[How to complete this task]:
Search the material for the string "computer" and copy each line where it occurs.
★ ★ ★ ★
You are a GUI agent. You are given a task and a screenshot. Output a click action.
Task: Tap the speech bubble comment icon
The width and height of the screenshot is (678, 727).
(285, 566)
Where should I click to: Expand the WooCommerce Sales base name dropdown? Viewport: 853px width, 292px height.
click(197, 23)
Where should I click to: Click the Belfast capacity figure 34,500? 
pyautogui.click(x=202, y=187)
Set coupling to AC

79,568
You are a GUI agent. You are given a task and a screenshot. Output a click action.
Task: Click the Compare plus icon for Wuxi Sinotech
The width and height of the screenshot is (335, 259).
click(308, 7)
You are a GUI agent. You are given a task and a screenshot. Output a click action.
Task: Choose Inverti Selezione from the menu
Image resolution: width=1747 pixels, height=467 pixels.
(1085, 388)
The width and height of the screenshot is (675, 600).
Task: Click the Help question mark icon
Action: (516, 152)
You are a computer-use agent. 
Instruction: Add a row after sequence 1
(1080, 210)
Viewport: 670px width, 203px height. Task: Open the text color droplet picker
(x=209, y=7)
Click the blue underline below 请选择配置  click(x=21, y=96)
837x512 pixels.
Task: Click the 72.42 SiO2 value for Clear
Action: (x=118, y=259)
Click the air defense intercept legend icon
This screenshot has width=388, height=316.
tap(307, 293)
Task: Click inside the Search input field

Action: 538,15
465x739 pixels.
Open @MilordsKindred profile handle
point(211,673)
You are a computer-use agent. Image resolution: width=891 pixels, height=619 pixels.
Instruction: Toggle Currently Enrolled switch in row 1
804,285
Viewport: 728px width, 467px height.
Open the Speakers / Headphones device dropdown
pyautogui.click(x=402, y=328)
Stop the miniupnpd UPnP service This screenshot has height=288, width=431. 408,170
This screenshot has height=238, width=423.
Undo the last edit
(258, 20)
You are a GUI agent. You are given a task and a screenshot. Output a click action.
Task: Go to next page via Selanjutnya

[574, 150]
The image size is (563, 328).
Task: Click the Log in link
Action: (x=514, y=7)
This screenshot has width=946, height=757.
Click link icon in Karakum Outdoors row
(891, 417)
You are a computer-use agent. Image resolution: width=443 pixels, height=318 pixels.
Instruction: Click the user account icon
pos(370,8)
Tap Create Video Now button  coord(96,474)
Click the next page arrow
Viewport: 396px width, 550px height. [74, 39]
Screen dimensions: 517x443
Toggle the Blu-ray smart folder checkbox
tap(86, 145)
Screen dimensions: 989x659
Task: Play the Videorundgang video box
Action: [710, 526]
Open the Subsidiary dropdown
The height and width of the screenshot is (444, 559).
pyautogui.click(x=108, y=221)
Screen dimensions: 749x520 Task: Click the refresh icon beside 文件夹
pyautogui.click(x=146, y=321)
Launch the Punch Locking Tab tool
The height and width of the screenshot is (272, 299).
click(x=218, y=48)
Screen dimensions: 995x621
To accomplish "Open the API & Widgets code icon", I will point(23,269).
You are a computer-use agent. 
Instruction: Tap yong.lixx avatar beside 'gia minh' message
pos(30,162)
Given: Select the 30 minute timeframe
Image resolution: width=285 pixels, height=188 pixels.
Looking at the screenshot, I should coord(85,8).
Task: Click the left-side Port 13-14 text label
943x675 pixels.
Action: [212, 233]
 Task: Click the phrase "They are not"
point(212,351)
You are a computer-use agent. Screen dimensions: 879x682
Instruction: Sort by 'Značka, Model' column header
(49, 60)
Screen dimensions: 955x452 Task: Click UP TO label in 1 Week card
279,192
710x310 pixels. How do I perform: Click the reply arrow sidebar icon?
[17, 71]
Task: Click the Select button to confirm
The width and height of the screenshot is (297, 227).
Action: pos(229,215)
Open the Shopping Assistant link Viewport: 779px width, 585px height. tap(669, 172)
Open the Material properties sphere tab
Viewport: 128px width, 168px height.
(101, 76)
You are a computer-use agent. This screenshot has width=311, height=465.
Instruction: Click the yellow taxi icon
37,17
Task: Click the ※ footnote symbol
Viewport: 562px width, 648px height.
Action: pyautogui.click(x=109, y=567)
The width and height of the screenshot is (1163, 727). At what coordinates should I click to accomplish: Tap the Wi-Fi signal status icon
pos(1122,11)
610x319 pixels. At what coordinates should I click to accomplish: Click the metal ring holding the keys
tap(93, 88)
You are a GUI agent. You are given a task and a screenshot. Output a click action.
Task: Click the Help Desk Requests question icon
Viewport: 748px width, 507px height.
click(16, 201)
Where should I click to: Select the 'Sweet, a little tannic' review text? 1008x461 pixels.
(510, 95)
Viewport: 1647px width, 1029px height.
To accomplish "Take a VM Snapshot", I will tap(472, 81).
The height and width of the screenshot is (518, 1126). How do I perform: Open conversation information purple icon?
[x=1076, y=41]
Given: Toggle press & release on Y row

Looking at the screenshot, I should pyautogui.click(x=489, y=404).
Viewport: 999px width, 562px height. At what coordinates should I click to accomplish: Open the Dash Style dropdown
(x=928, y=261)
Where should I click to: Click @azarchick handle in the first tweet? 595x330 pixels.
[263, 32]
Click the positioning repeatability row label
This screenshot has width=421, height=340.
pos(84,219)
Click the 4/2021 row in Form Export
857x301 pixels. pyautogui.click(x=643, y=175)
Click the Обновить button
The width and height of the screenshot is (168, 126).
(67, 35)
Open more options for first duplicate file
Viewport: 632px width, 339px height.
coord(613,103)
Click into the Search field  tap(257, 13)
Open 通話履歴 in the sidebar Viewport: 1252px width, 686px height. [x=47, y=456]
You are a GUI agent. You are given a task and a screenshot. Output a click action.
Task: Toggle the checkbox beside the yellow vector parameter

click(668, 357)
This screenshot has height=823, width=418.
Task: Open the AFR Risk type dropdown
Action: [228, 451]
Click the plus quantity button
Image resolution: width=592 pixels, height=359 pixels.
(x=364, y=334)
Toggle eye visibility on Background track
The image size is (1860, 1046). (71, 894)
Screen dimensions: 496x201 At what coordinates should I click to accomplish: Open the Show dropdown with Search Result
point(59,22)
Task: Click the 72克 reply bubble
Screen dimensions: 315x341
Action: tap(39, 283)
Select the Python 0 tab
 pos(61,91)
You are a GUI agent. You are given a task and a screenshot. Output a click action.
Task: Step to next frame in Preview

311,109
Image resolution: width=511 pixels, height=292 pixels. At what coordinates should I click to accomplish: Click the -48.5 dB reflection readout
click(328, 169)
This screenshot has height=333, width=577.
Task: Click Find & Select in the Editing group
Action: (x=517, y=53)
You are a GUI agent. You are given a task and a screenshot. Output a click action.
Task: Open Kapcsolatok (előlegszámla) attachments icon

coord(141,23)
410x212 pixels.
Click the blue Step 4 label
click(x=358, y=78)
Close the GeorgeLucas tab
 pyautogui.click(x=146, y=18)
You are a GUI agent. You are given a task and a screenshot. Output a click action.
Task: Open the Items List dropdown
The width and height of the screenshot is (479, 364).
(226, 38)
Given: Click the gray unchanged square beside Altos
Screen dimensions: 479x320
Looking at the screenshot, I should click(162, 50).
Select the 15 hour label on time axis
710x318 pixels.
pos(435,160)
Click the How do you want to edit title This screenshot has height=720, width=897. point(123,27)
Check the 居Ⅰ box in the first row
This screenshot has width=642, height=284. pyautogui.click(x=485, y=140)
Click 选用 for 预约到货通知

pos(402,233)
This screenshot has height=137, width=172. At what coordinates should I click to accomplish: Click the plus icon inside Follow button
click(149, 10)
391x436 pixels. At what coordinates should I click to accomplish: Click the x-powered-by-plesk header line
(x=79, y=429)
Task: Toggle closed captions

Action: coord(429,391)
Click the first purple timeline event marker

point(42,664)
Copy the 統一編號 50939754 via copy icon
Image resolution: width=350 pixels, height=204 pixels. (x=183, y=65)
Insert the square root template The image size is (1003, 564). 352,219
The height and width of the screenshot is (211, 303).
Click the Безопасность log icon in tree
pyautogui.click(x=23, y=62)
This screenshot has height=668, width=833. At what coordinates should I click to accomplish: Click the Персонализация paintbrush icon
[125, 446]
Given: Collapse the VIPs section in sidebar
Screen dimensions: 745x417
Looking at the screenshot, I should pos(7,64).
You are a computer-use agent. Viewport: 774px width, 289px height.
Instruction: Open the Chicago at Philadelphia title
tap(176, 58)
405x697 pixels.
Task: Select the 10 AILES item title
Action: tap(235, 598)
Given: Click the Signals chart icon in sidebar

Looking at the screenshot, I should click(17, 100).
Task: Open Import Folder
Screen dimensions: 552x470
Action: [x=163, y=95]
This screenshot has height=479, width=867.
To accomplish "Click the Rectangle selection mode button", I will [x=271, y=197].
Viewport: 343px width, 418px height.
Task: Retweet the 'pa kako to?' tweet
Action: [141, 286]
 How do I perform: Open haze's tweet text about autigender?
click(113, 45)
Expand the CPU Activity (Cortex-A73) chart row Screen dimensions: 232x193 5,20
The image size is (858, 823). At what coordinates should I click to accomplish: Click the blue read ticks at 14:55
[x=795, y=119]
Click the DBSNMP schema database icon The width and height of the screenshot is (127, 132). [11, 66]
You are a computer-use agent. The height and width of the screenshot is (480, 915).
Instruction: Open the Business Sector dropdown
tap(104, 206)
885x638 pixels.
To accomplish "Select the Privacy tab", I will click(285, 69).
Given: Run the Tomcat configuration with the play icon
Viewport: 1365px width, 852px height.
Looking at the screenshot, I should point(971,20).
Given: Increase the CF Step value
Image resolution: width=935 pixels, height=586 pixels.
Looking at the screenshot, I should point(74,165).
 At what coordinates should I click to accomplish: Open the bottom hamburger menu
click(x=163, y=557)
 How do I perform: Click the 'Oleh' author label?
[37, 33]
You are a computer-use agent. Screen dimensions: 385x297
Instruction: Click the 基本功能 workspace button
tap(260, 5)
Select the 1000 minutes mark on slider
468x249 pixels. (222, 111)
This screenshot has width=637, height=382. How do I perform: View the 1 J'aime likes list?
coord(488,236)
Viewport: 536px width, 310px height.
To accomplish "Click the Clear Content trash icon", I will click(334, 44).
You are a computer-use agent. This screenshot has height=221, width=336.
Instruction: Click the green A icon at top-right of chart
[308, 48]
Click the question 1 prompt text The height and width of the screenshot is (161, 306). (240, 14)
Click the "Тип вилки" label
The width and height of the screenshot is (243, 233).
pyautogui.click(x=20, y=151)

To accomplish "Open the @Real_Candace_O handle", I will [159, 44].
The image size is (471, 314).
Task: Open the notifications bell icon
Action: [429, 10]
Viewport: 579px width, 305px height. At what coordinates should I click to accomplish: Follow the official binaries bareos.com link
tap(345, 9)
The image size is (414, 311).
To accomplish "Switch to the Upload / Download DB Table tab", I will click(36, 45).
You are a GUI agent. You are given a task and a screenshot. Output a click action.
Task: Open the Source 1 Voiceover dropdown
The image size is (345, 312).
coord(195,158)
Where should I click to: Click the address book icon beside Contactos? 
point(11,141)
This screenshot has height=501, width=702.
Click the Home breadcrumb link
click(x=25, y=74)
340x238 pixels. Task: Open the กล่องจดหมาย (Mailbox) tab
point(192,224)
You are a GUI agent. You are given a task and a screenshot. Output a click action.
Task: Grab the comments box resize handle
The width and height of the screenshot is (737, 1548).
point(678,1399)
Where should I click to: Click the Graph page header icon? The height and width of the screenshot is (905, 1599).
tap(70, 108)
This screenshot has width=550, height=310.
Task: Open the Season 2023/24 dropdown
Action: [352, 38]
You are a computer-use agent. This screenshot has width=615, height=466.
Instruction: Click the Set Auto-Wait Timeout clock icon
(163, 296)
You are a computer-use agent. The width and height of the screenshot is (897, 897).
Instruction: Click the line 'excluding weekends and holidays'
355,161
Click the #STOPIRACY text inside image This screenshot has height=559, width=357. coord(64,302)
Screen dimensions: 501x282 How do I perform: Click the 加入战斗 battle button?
★ ★ ★ ★
[Result of the task]:
You are a computer-use agent. 
You are a computer-use agent. Image resolution: width=891 pixels, height=619 pixels.
You are a computer-use agent. Image resolution: width=443 pixels, height=318 pixels.
You are a computer-use agent. 
You are a computer-use agent. Screen dimensions: 879x682
You are a computer-use agent. This screenshot has width=311, height=465.
You are a computer-use agent. Viewport: 774px width, 289px height.
You are a computer-use agent. The height and width of the screenshot is (480, 915).
You are a computer-use agent. Screen dimensions: 385x297
You are a computer-use agent. This screenshot has height=221, width=336.
You are a computer-use agent. This screenshot has width=615, height=466.
You are a computer-use agent. The width and height of the screenshot is (897, 897).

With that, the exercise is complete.